阿拉伯聯合大公國28日宣布,經「審慎檢視該國能源戰略」後,決定退出石油輸出國組織(OPEC),同步離開由OPEC 與俄羅斯等產油國組成的OPEC+,在伊朗戰爭引發歷史性能源衝擊、全球經濟動盪之際,阿拉伯聯合大公國的分道揚鑣,對這兩大產油國聯盟及其實質領導者沙烏地阿拉伯造成重大打擊。
路透報導,這個長期成員國的退出,可能引發內部混亂並削弱組織影響力。即便在地緣政治與產量配額等議題存在分歧,OPEC一向力求展現一致立場。
阿聯能源部長馬茲魯伊(Suhail Mohamed al-Mazrouei)表示,這項決定是在審慎檢視該國能源戰略後作出。當被問及是否與沙烏地阿拉伯磋商時,他表示,阿聯並未就此議題與任何國家討論,並稱退出是「主權決定」。他說:「這是一項政策決定,是在仔細評估當前與未來產能水準相關政策後作出的。

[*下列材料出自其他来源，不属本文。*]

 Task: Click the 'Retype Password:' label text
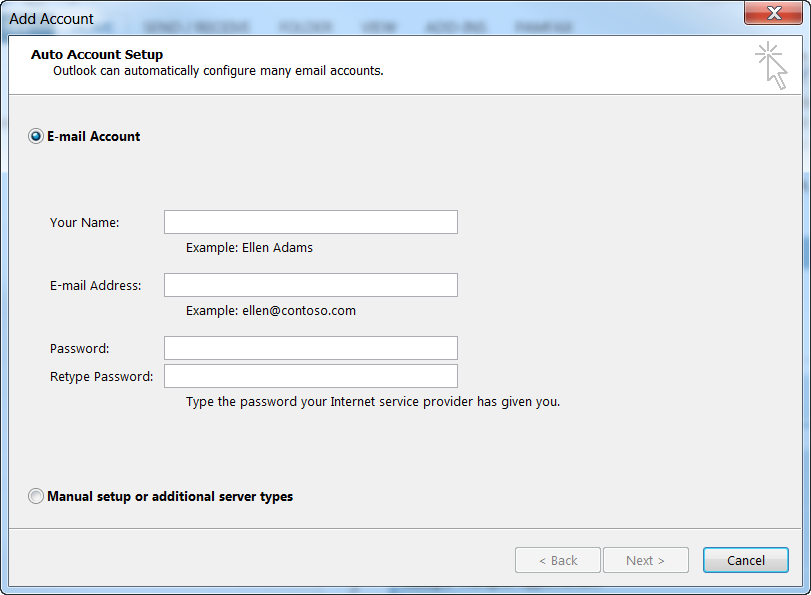pyautogui.click(x=102, y=376)
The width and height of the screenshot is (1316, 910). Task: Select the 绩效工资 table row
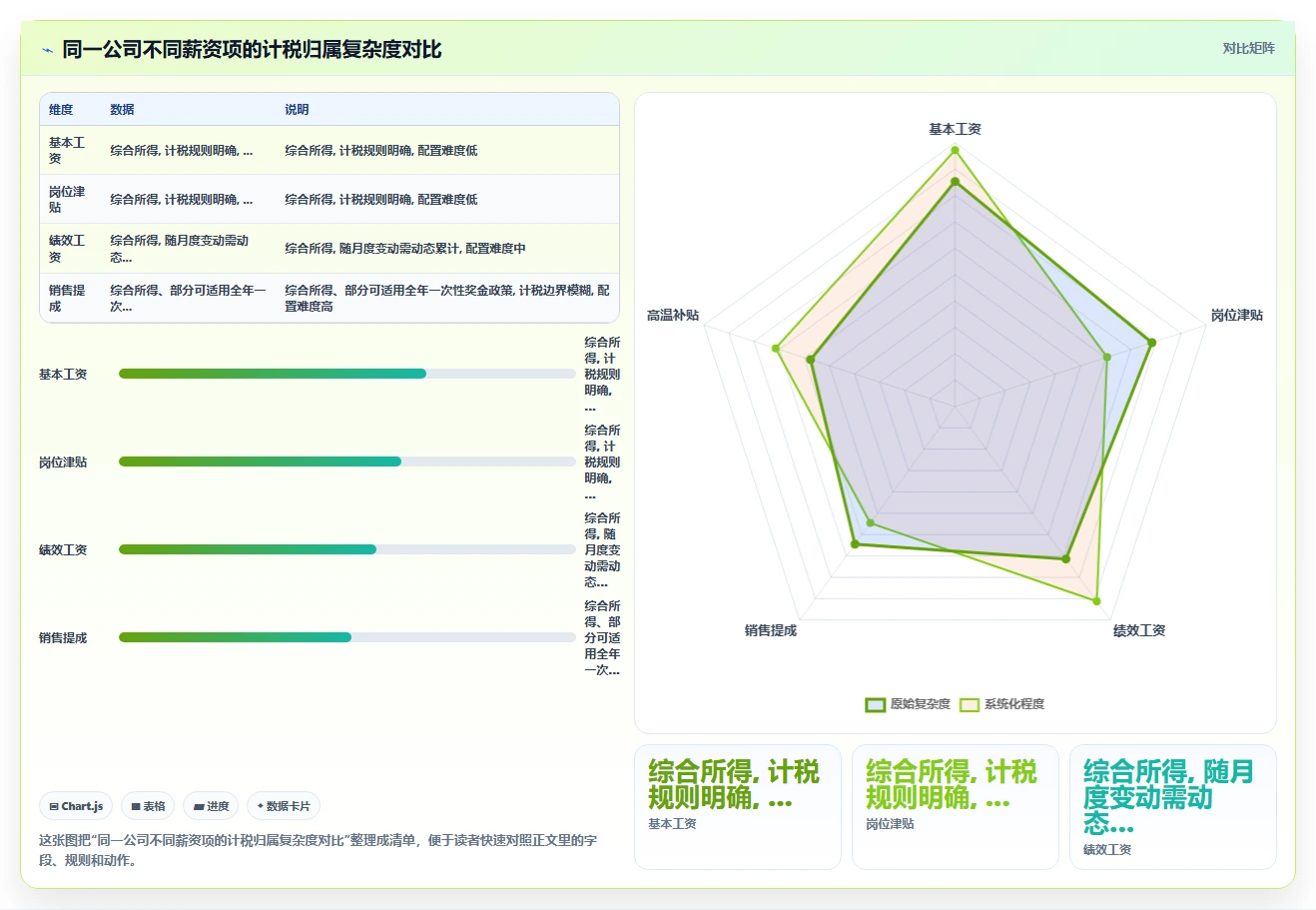329,249
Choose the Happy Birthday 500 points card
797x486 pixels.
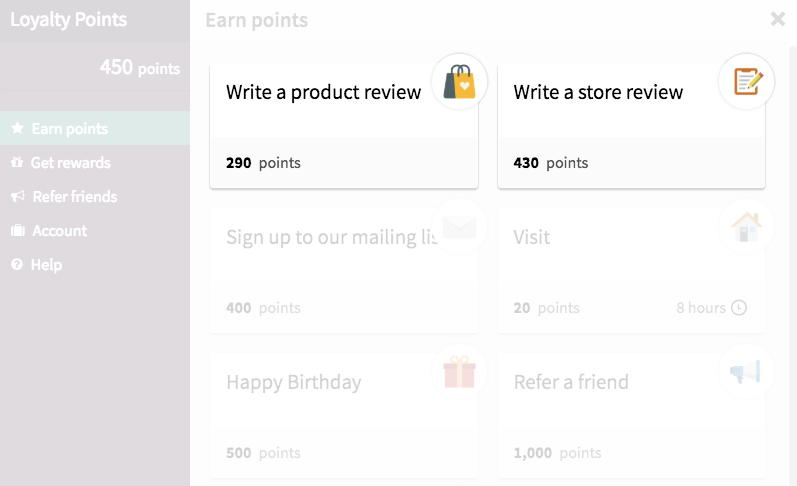tap(344, 416)
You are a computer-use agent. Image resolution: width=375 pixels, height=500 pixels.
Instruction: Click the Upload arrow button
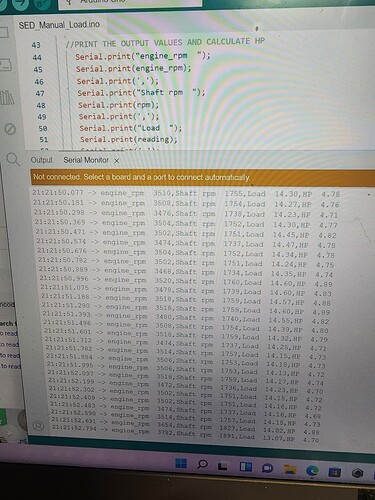tap(21, 3)
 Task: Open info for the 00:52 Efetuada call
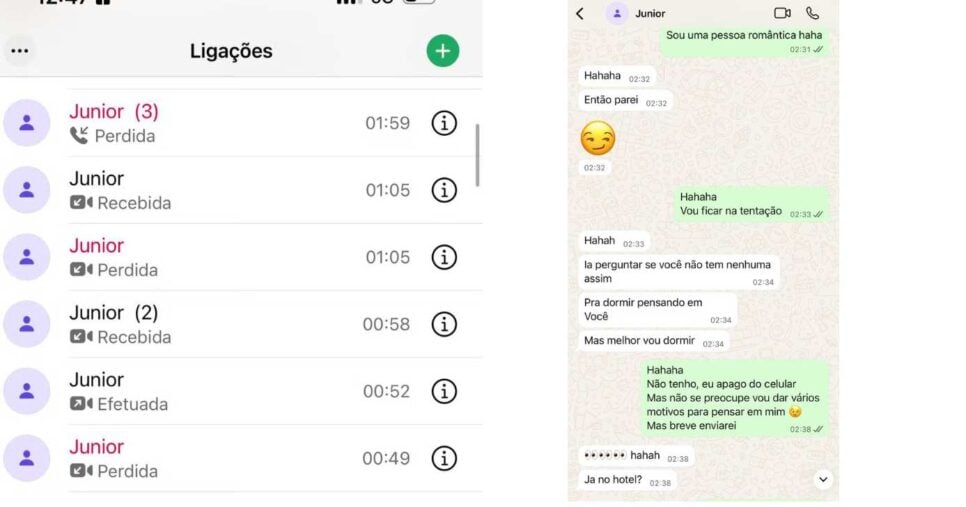[x=444, y=391]
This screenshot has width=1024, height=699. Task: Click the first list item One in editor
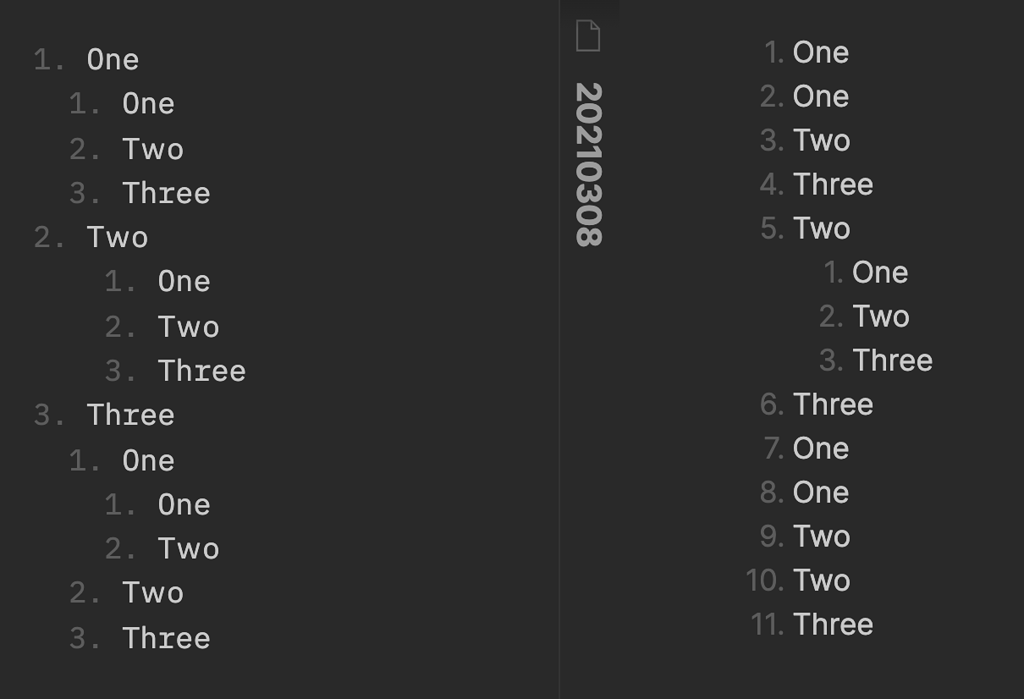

」
阿聯通訊社(WAM)發布聲明指出,退出決定是以國家利益為依據,同時強調將更有效回應市場迫切需求。
由於伊朗對船隻的威脅與攻擊,OPEC海灣產油國早就難以透過荷姆茲海峽(Strait of Hormuz)順利運送出口。這條位於伊朗與阿曼(Oman)之間的戰略要道,平時承載全球約五分之一的原油與液化天然氣運輸。
馬茲魯伊表示,考量海峽局勢,此舉對市場影響不會太大。
不過,阿聯退出OPEC對美國總統川普(Donald Trump)而言是一大利多。川普曾指控OPEC「抬高油價、剝削世界其他國家」。

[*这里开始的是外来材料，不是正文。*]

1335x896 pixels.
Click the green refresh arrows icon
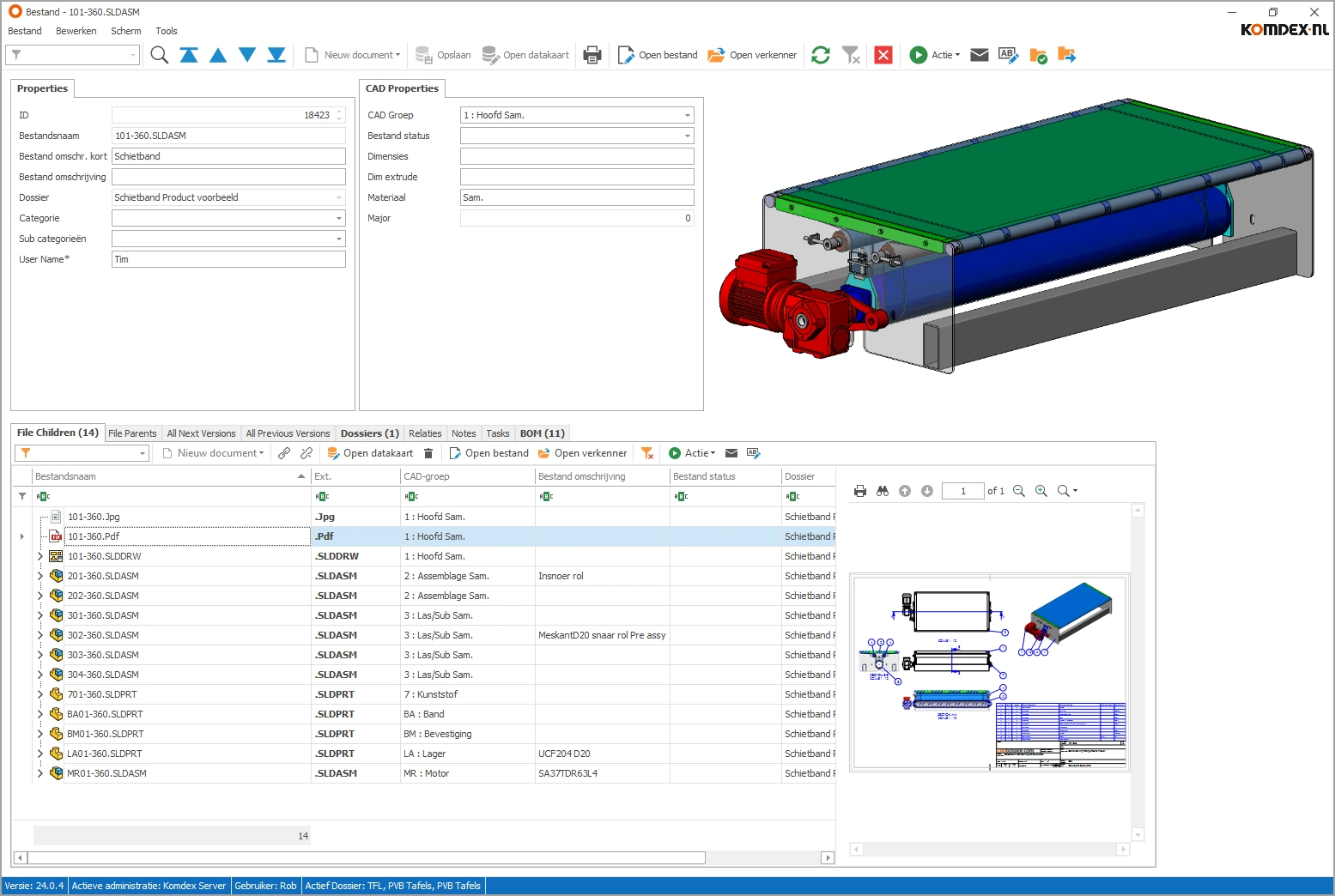tap(821, 55)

川普也將美國對海灣國家的軍事支持與油價掛鉤,稱美國在提供防衛之際,這些國家卻「藉此維持高油價」。
此舉發生之際,阿聯先前批評其他阿拉伯國家,在戰爭期間未能充分協助其抵禦多起伊朗攻擊。作為區域商業樞紐與華府重要盟友之一,阿聯對此表達不滿。
部分專家認為,阿聯退出不僅出於經濟利益與對OPEC長期不滿,也與當前區域危機密切相關。在美以與伊朗衝突期間,阿聯在伊朗報復性攻擊中承受較大損失,且對海灣合作委員會(GCC)的回應感到失望,這也影響其決策,包承章指出。
阿聯總統外交顧問加爾賈什(Anwar Gargash)27日就在海灣影響力論壇(Gulf Influencers Forum)的一次會議上,批評了阿拉伯及海灣國家對伊朗襲擊的反應。他說:「海灣合作委員會(GCC)成員國在後勤上彼此支援,但在政治與軍事層面,我認為他們的表現是歷來最弱。」他補充:「阿拉伯聯盟會有這種軟弱立場,我並不驚訝,但海灣合作委員會的表現讓我感到意外。」
新華社報導,成立於1960年的OPEC,是由全球主要石油出口國組成的組織,透過協調產量來影響全球供應與油價。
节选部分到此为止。